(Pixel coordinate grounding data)
================

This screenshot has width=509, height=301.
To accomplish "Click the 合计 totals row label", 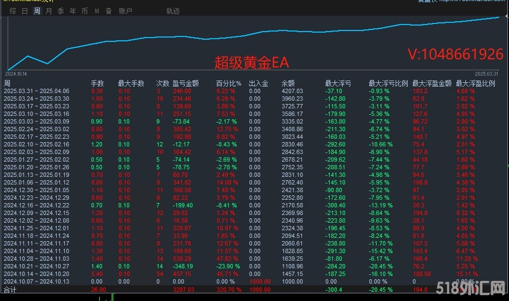I will click(10, 290).
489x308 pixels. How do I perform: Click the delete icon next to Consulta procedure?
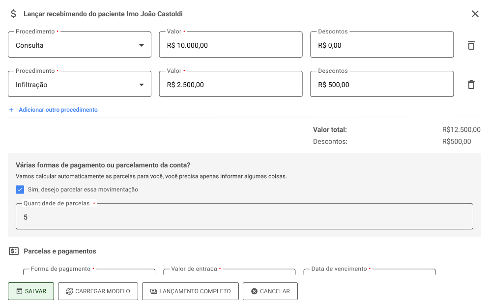click(x=471, y=45)
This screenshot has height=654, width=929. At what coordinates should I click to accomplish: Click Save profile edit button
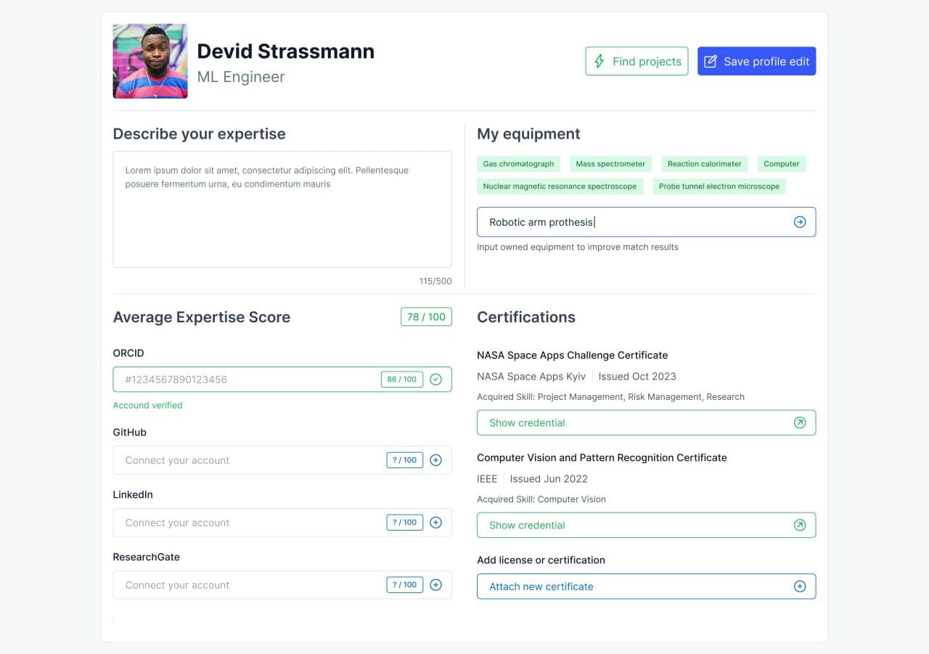pyautogui.click(x=756, y=62)

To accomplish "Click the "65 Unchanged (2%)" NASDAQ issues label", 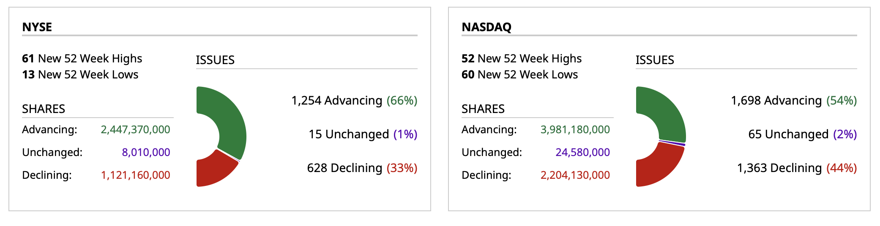I will [802, 134].
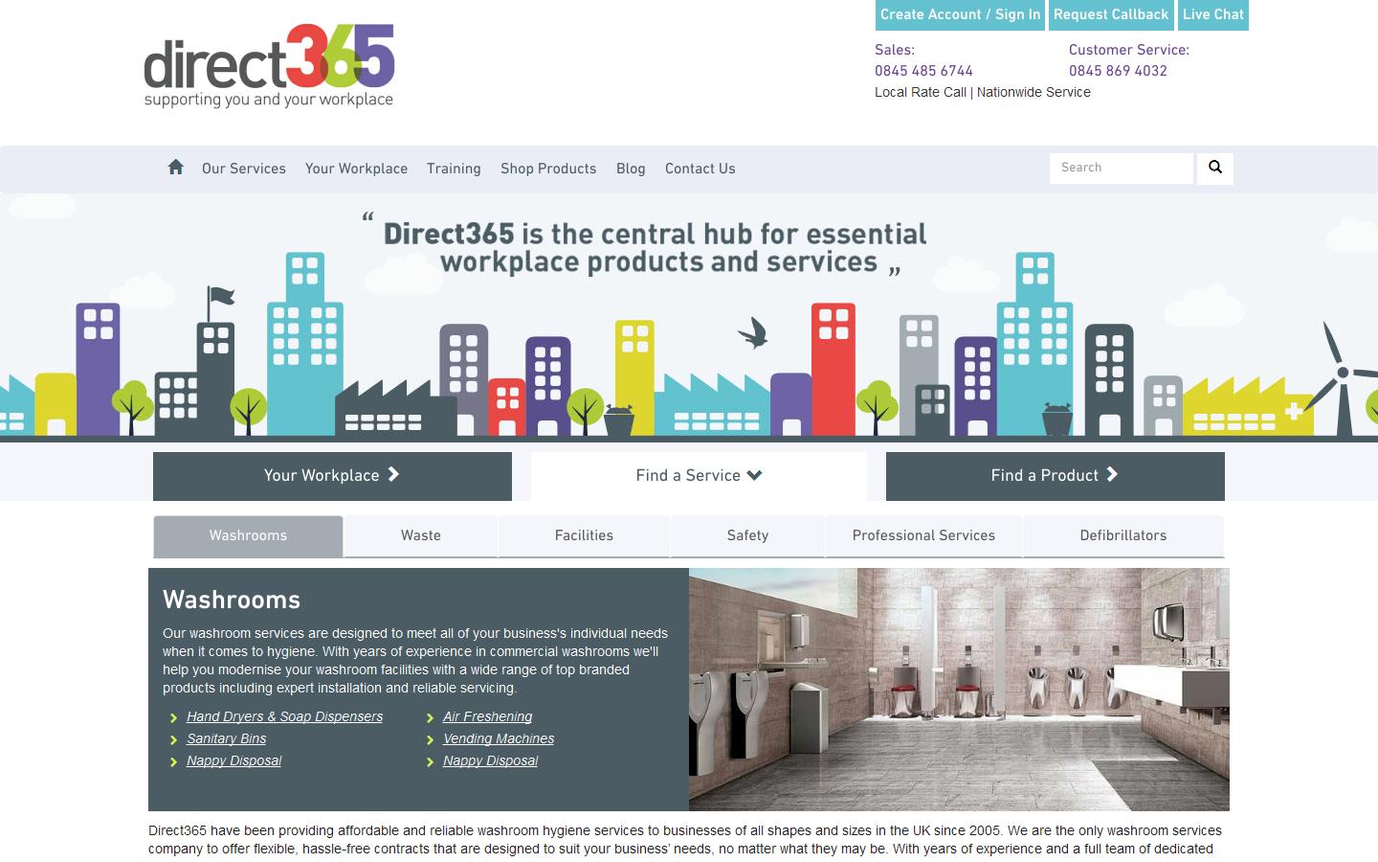This screenshot has height=862, width=1378.
Task: Click the chevron beside Hand Dryers & Soap Dispensers
Action: click(173, 717)
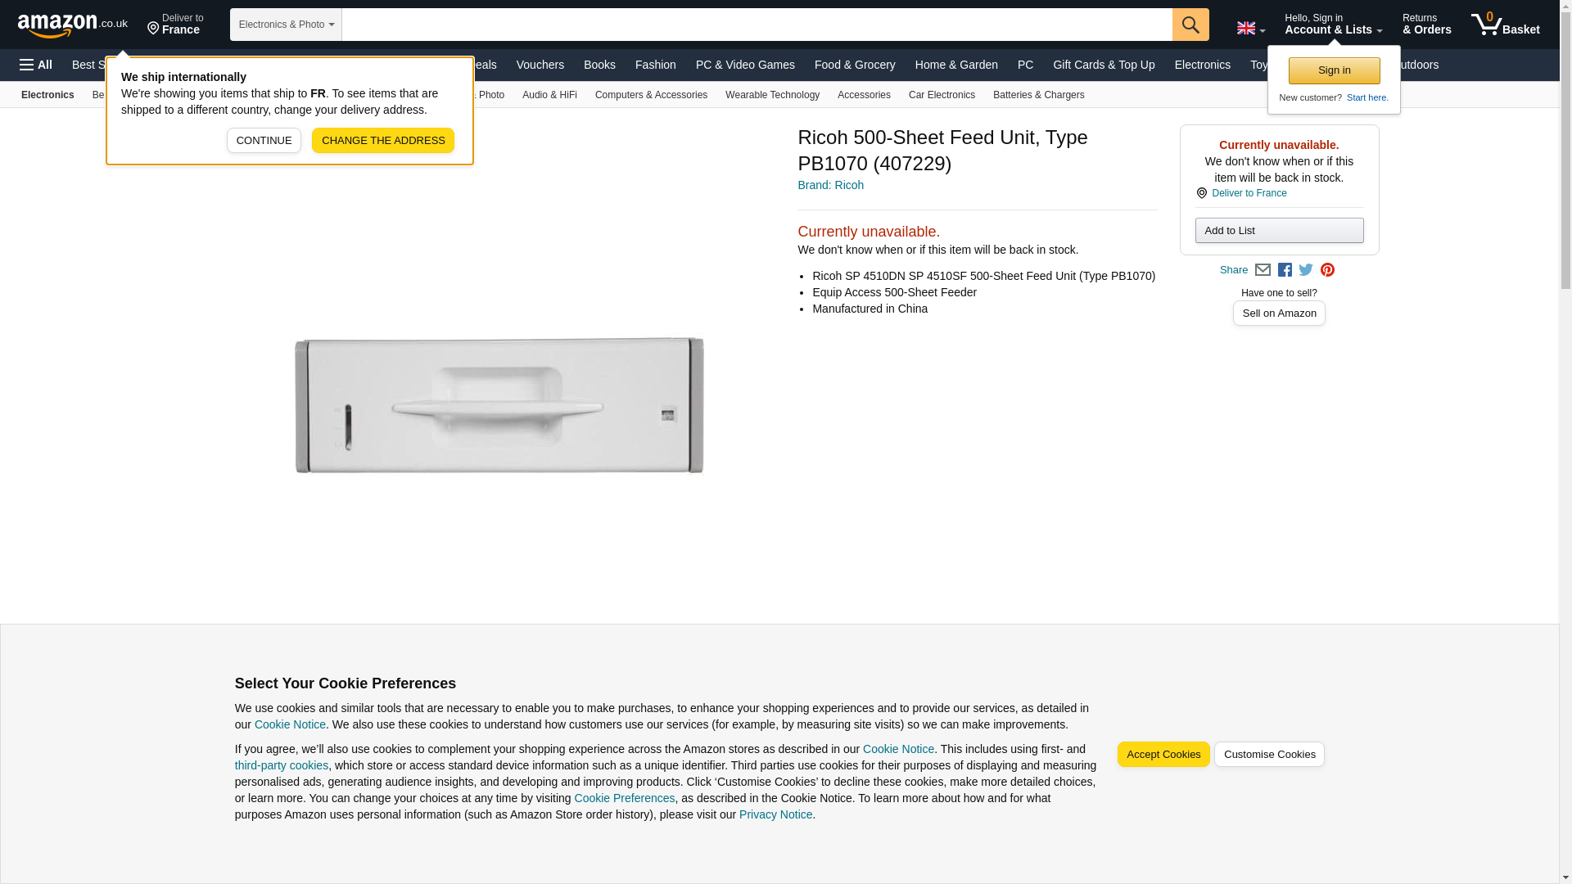Open the basket cart icon
The width and height of the screenshot is (1572, 884).
tap(1505, 25)
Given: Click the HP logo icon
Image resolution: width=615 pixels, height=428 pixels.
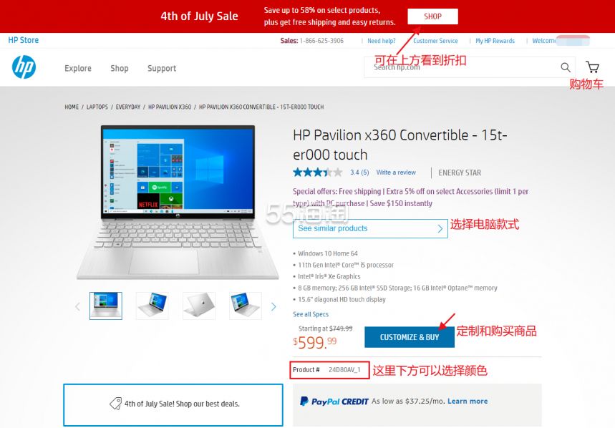Looking at the screenshot, I should [x=24, y=67].
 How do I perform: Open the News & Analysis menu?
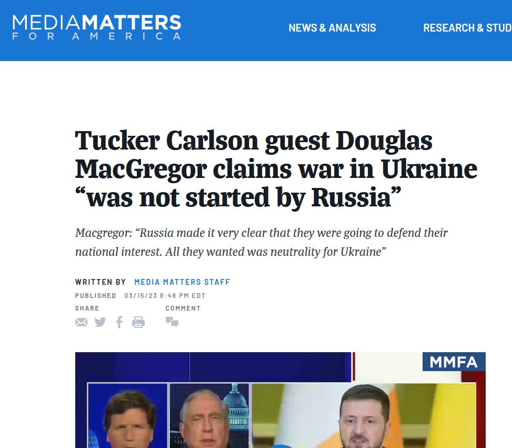tap(332, 28)
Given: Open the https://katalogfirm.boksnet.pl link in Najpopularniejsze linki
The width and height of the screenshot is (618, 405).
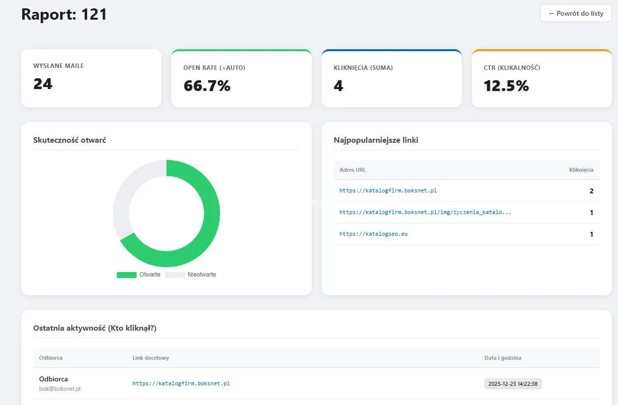Looking at the screenshot, I should click(x=388, y=190).
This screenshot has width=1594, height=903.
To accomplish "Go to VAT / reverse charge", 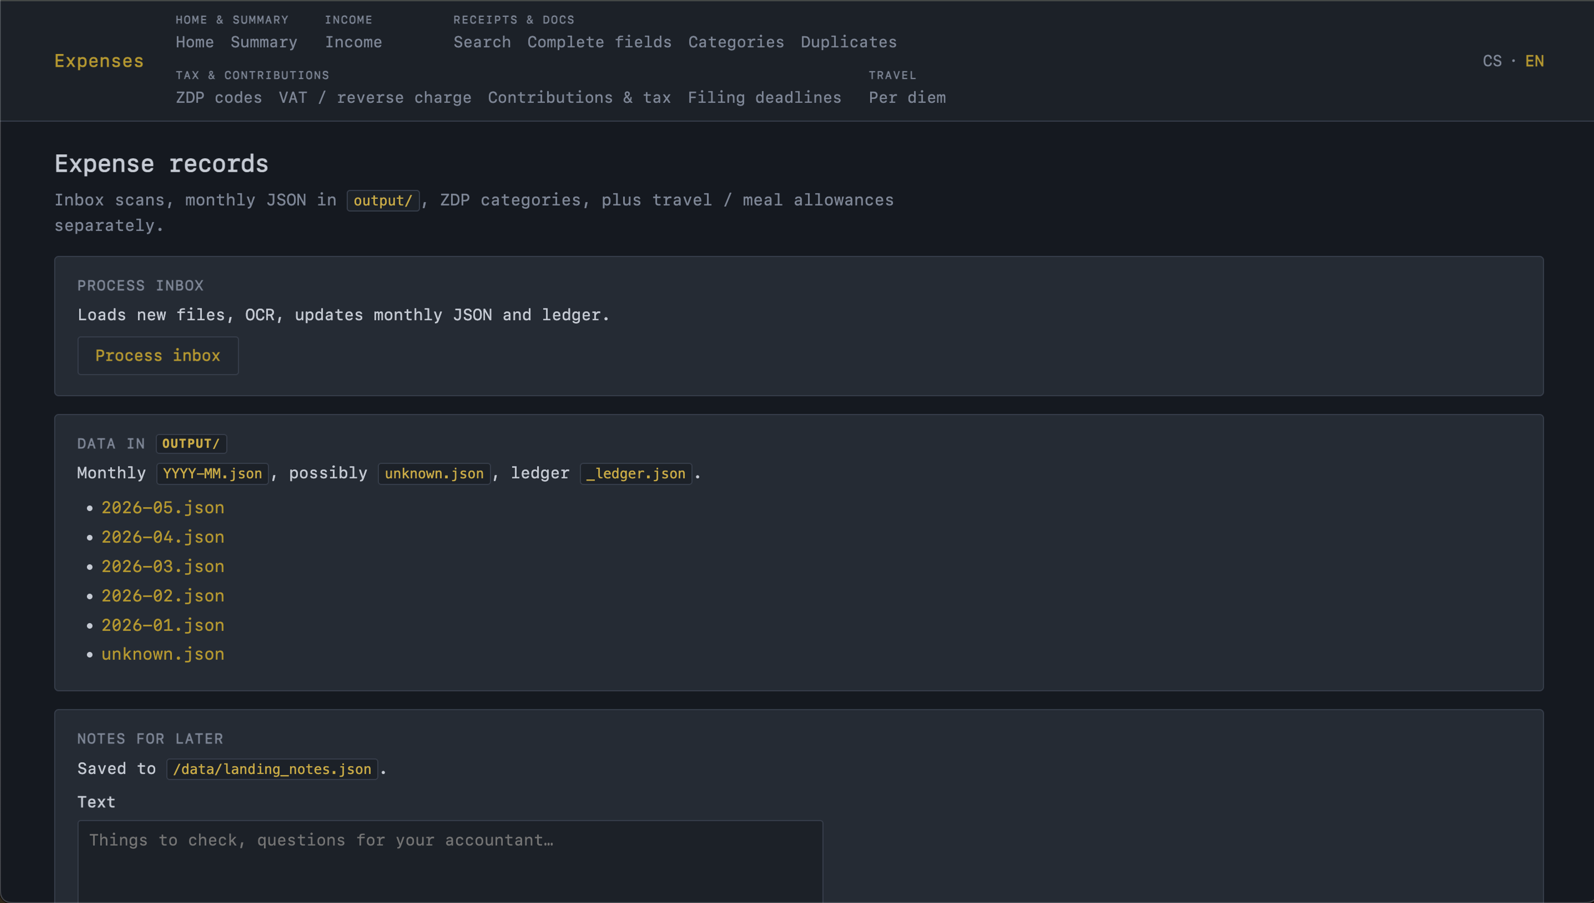I will coord(375,97).
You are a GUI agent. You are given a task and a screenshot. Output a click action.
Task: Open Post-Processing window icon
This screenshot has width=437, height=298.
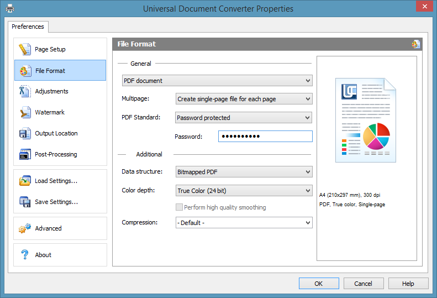point(25,154)
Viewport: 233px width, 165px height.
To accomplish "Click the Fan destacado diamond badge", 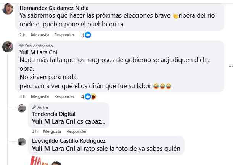I will pos(22,46).
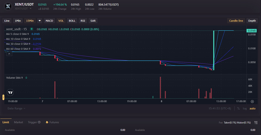Screen dimensions: 261x135
Task: Switch to the Depth chart view
Action: point(252,21)
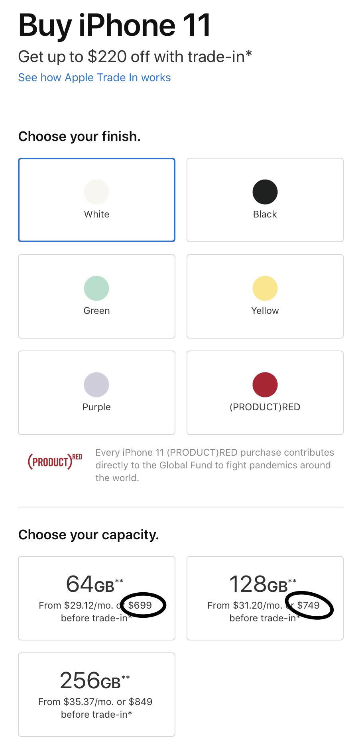The height and width of the screenshot is (752, 362).
Task: Select the (PRODUCT)RED color swatch
Action: (x=265, y=385)
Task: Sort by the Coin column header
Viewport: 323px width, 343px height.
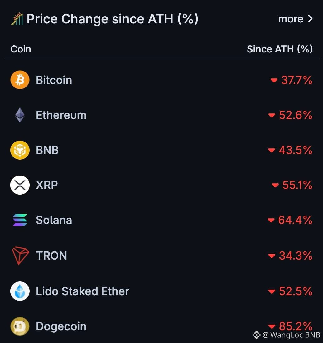Action: [21, 49]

================

WHAT TO DO => Pictures don't belong in the copy. Retype exactly the lines from the one with "Task: Sort by the Coin column header" through the last line of the records.

REPLY =>
Task: Sort by the Coin column header
Viewport: 323px width, 343px height.
Action: [21, 49]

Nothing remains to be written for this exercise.